Laikals
The greatest movie ever made..!
Majorthebys
Charming and brutal
DipitySkillful
an ambitious but ultimately ineffective debut endeavor.
PiraBit
if their story seems completely bonkers, almost like a feverish work of fiction, you ain't heard nothing yet.
weaselvulture
In order to judge a campy film, you have to use an entirely different rubric than to judge something more... high-budget. It is obvious which genre this film falls into, and if you're using the right rubric, it's hilarity all around! This movie has everything: CHEAP sets, props, and costumes; garish colors; weird music; hilarious actors; a ridiculous plot, and finally, dialog that is only enhanced in campiness by actually being WRITTEN onto the film itself, rather than spoken.My only complaint really concerns just one scene, near the end of the movie, that seems to go on forever, along with really repetitive noises. But, I have a "thing" about repetitive noises, and it probably bothered me more than most. So if I can get past it, I bet you could, too! Anyway... this is possibly the most low-budget film I've ever seen. I am even taking into account Pink Flamingos (John Waters is my favorite director, if that gives you some insight as to how I judge movies), the budget of which was a mere $300.The bottom line is, if you aren't already a big fan of campy movies, then you're going to think this is just a bad movie- a really, really bad movie. But if you ARE such fan, I think you'll appreciate it- very, very much.
tbale
The theme that recurs throughout "Fleshapoids" is Howard Hanson's Second Symphony ("Romantic"). And yes, it's the same music used in "Alien." This film is a brilliant amalgamation of cinema rhetoric, fairy tale, pop art and cartoon. The typical Hollywood "love" scene, for example, is distorted way beyond familiarity. I can't think of any film that has such wonderful art direction on such a modest budget (Kuchar used his own crayon drawings, plastic fruit from Woolworth's, murals made with interior paint, etc.). As with many films from the Kuchar brothers, it's the original blend of music, voice-over and image that stuns you, leaving you either in tears of laughter.
tmc-7
Basically there are only two movies you have to watch.

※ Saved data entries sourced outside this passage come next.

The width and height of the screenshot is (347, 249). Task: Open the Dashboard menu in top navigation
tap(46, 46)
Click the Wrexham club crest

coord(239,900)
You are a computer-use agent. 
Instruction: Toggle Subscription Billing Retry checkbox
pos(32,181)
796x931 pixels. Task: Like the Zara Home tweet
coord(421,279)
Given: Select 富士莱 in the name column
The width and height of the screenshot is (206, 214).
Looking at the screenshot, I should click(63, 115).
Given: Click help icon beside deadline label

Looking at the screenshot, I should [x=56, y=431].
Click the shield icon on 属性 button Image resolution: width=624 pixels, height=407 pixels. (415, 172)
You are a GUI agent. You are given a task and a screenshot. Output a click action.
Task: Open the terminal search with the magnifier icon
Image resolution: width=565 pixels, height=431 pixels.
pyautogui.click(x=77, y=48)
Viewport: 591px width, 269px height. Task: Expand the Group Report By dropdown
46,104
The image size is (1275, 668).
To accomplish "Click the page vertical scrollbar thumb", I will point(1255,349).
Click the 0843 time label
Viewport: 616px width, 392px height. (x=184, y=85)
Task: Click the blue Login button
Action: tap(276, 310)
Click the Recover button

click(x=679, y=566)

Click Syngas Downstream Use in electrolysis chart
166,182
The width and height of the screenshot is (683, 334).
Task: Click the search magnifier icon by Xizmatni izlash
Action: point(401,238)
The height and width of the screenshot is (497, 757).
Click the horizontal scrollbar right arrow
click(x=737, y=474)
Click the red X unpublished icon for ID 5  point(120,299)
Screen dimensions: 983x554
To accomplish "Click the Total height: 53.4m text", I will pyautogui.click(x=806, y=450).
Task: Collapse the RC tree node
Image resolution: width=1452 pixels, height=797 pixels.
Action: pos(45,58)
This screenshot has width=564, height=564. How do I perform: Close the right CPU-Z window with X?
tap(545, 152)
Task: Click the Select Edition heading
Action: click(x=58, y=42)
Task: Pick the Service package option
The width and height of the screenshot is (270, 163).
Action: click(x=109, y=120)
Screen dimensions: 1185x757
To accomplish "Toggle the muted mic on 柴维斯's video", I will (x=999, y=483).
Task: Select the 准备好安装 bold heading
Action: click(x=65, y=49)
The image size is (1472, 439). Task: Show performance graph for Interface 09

One is Orson Welles' "Citizen Kane." The other is, of course, "Sins of the Fleshopoids." While Welles took around 2 1/2 hours and about a hundred scenes to define his genius, Kuchar did it in about 12 seconds in less than one. The shot in which mankind's ultimate utopia is described by an Adonis like man with wearing a futuristic Roman style abbreviated tunic (to show off his muscle-man physique) and 50's flat-top (think brown-haired counterpart to Kirk Douglas as Spartacus) lays on a divan surrounded by faux Greek columns contemplating the simple , understated beauty of a Clark Bar. "Sins of the Fleshopoids" in my mind, was better than "Citizen Kane," but hands down, everybody must agree that given the choice between watching it, and "Gone with the Wind," (an unwatchable movie - no joke here) you've got to go with the Clark Bar.The truth of the matter is that Kuchar knew exactly what he was making here, and did a pretty great job of winding some satire throughout his homage to the idiom.
jonathan-osborn
If anyone knows what the melodramatic piece of music is that keeps being repeated throughout the movie, please let me know.It sounds like the closing theme to Alien, but this film is 15 years older than that.By the way, ignore the negative comments that others have recorded about this film. This is a campy underground movie, not some mass-market film. Judge it on what it is, not what you think it should be! I wouldn't criticize Scorpio Rising because it's not Easy Rider!And who keeps going on about Plan 9 From Outer Space in this day and age anyway?